The facts are pretty clear in the numbers: According to housing data company CoreLogic, in major markets where 50 percent or more of the homeowners were underwater, there was an average inventory of 4.7 months, while markets that had a 10 percent or less share of underwater homeowners had an average housing supply of 8.3 months.

Tight lending standards might also be keeping people from selling their current home and buying a new one.

In some markets, a stronger local economy is creating more demand for homes-and helping inventories dwindle. Take Silicon Valley, where newly created wealth (because of the booming technology sector) is boosting housing demand, said Lanny Baker, president of ZipRealty, a residential real-estate brokerage. Investors have swarmed some hard-hit markets in order to buy up as much property as they can-this has helped to chip away at inventory.

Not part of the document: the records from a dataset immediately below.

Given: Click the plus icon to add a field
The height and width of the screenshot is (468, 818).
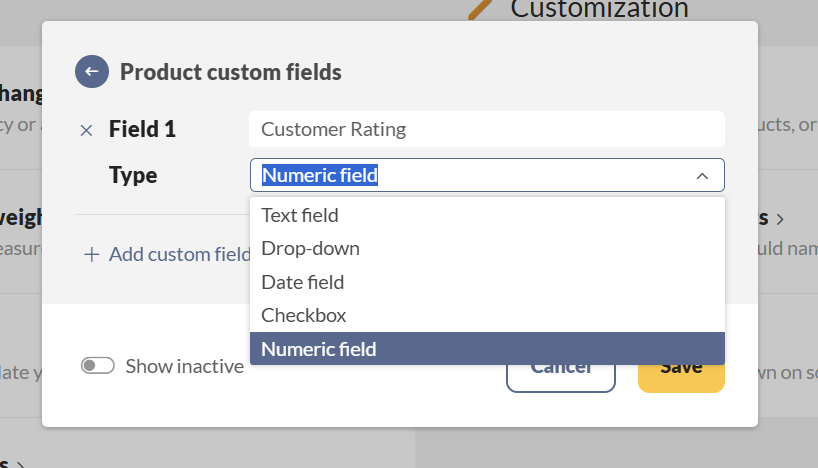Looking at the screenshot, I should click(x=92, y=255).
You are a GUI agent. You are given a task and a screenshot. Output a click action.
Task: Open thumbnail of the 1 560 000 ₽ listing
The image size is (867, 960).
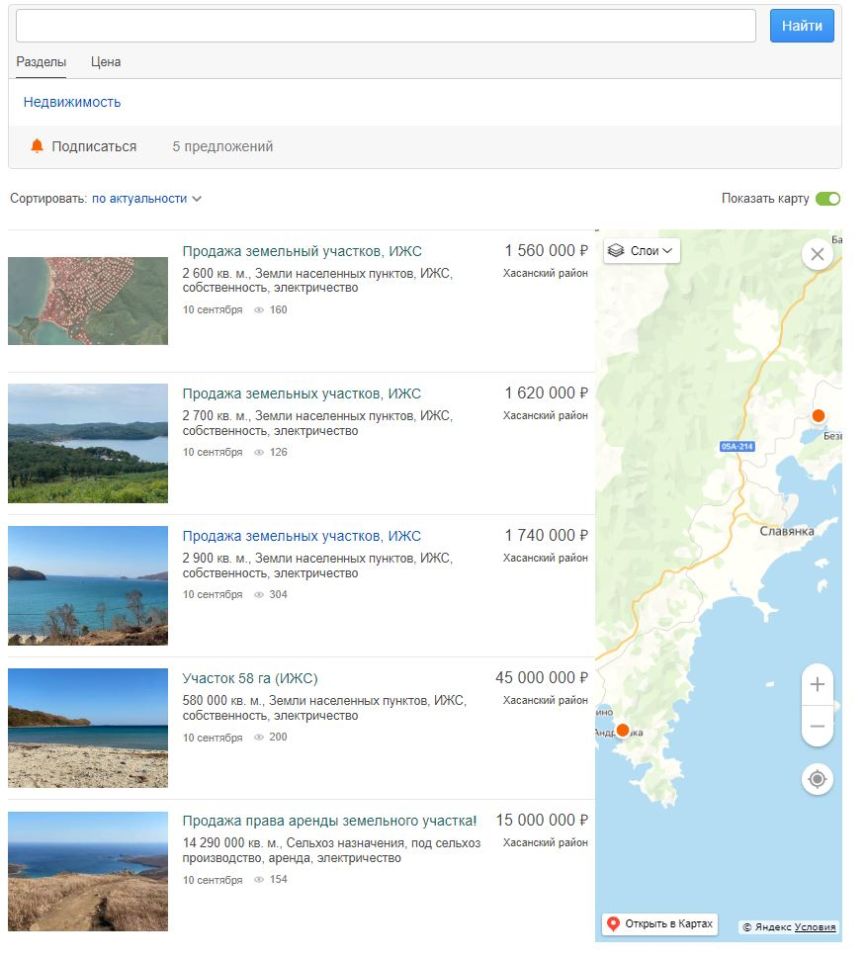click(88, 301)
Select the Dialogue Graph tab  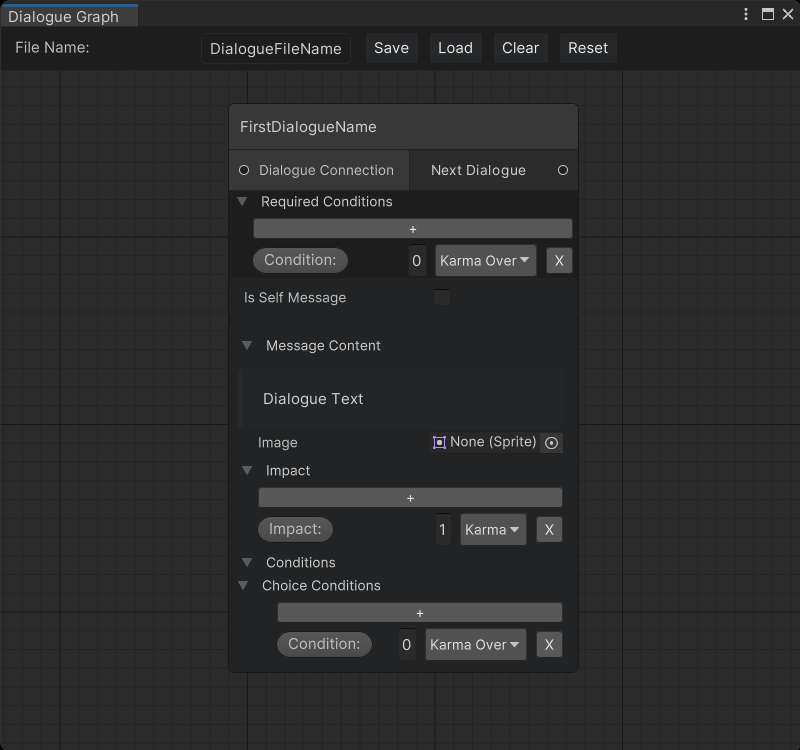tap(64, 16)
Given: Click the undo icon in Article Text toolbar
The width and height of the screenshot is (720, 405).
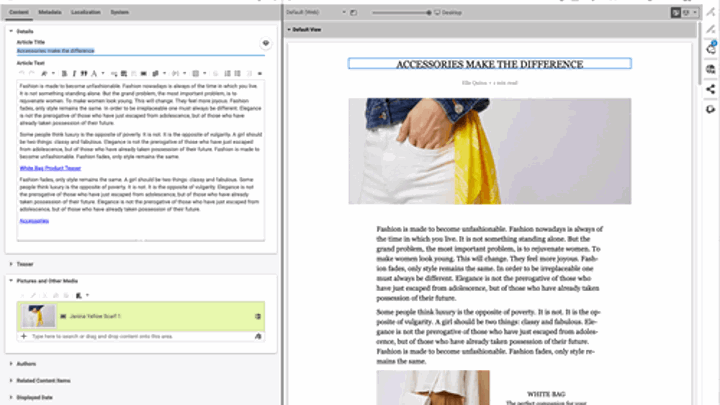Looking at the screenshot, I should pyautogui.click(x=23, y=73).

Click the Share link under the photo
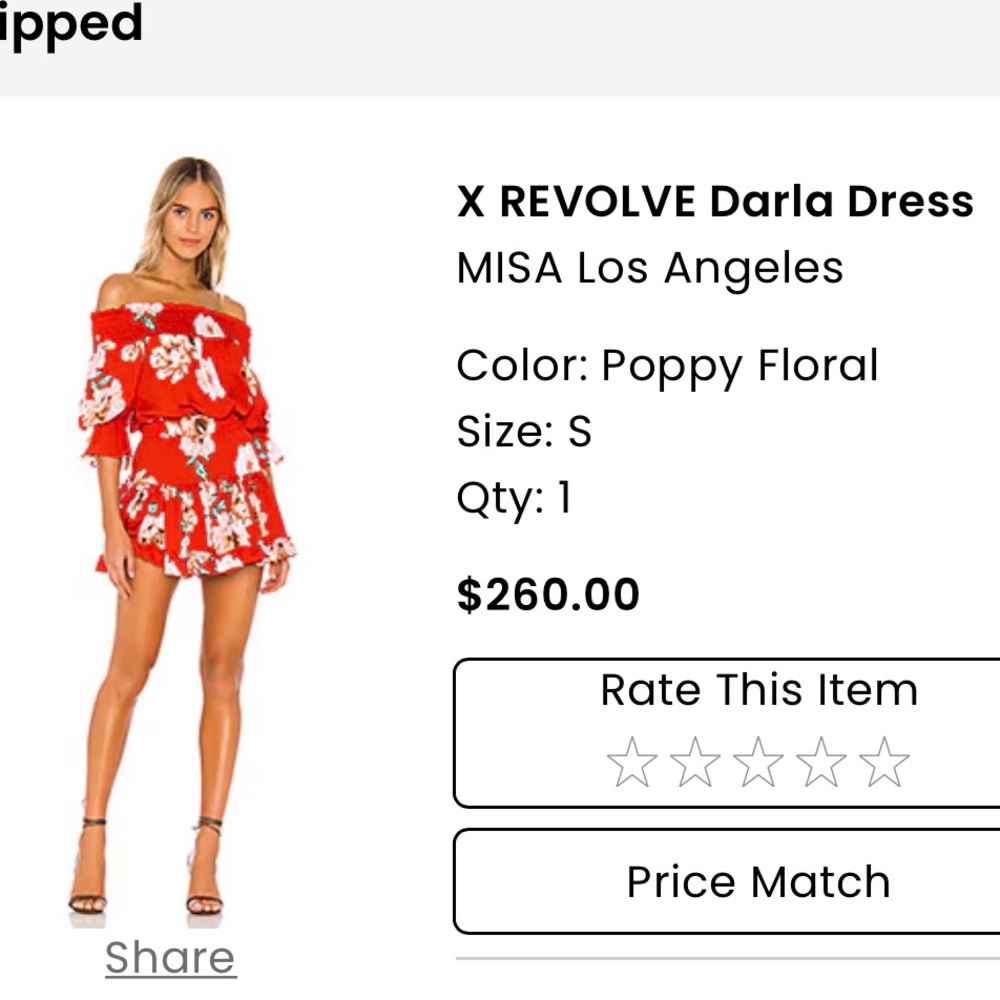170,957
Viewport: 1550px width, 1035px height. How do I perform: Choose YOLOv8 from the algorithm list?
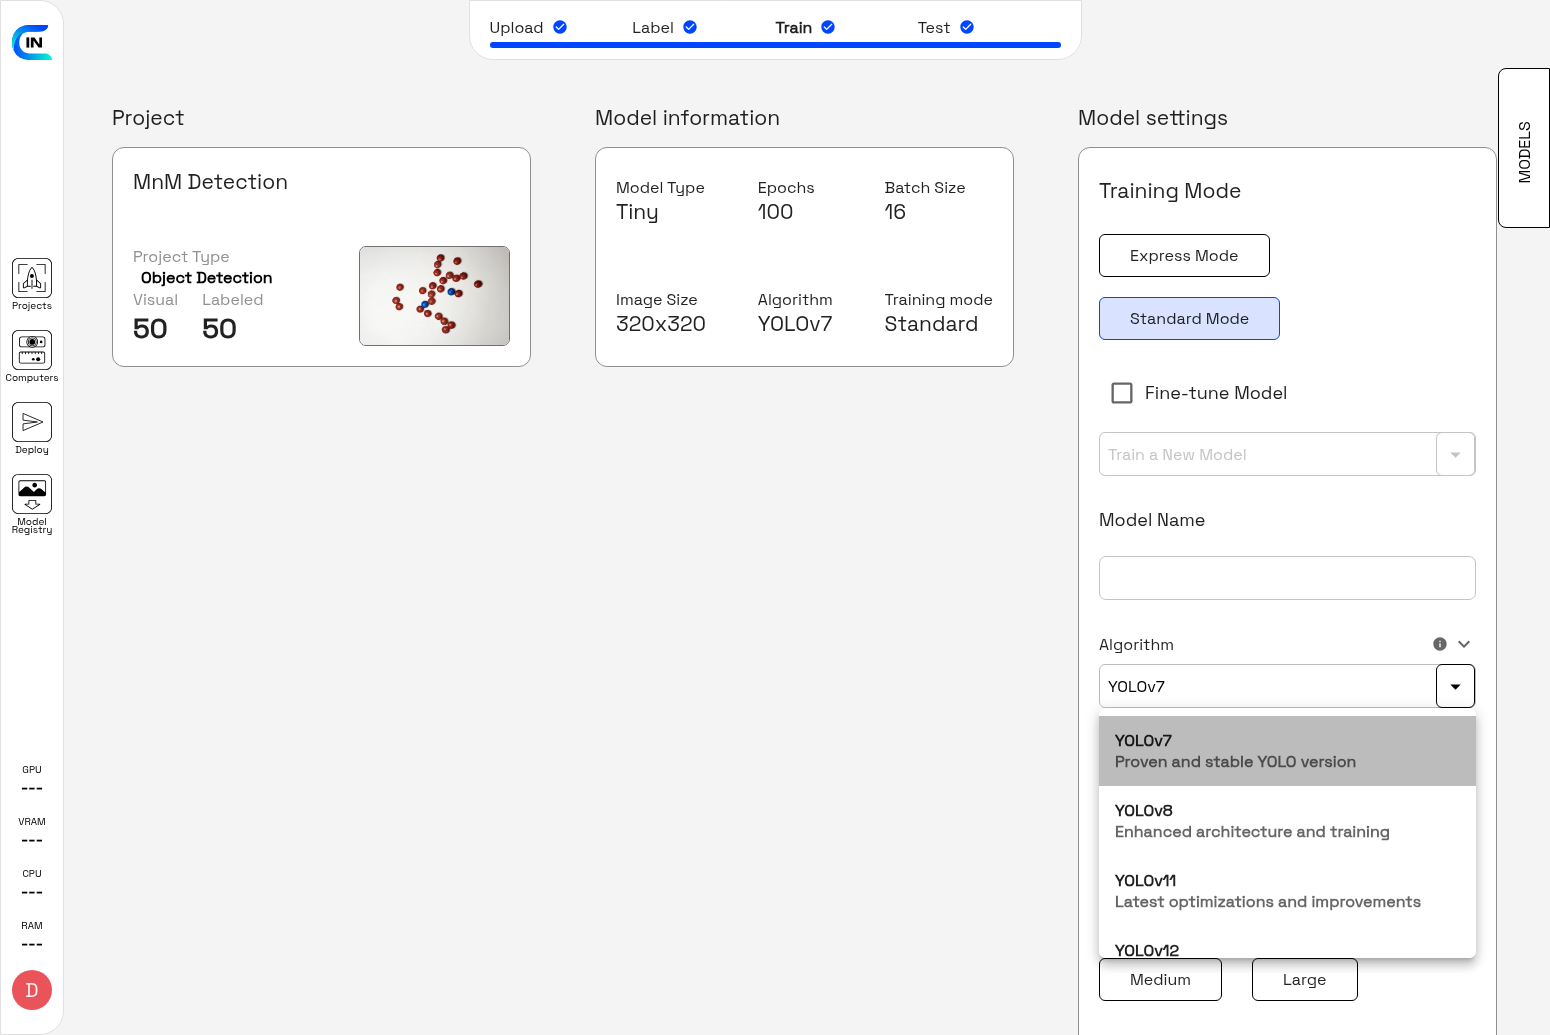click(1252, 820)
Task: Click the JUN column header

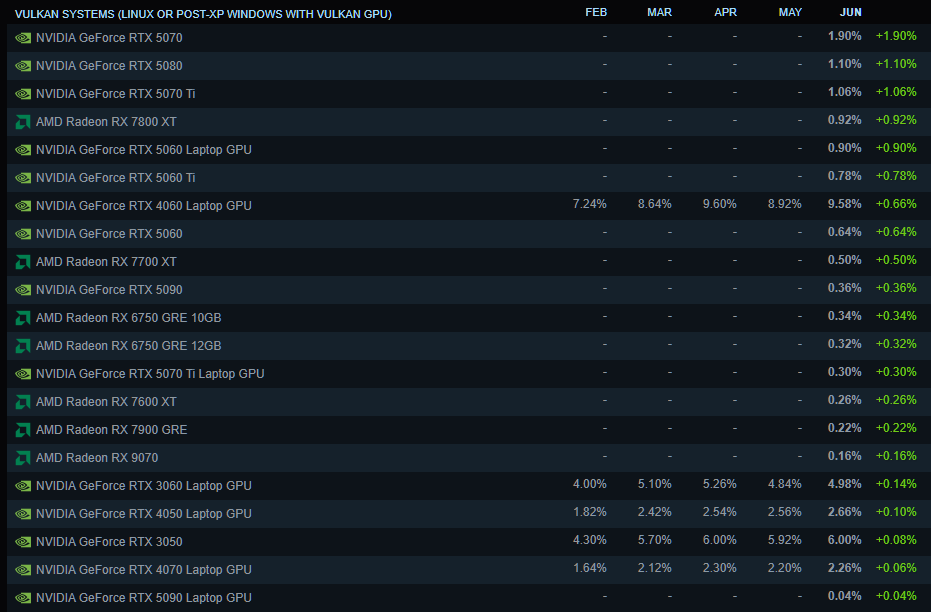Action: pyautogui.click(x=849, y=13)
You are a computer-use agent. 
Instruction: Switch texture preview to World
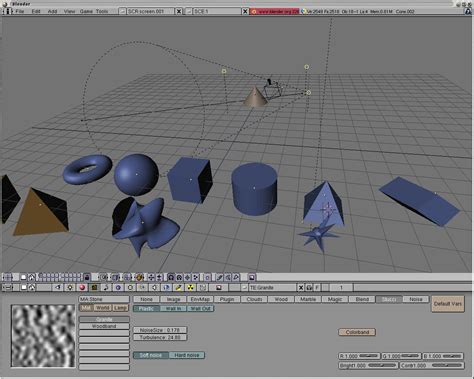(x=103, y=308)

"In Phoenix and Sacramento, it's more like a glut of properties existed there a few years ago and has been gradually worn down," Baker said.

Why this doesn't mean a recovery

Some believe that these shortages, as well as any subsequent rise in prices, are likely temporary. "There is a whole mess of inventory out there-it's just not listed for sale yet," said Michael Feder, chief executive of Radar Logic. Radar Logic's Residential Property Index tracks daily home prices in 25 major housing markets.

"That's why we don't buy the idea that we're on the verge of a recovery. Any meaningful strength [in home prices] is going to bring out this inventory and will crush the recovery," Feder said.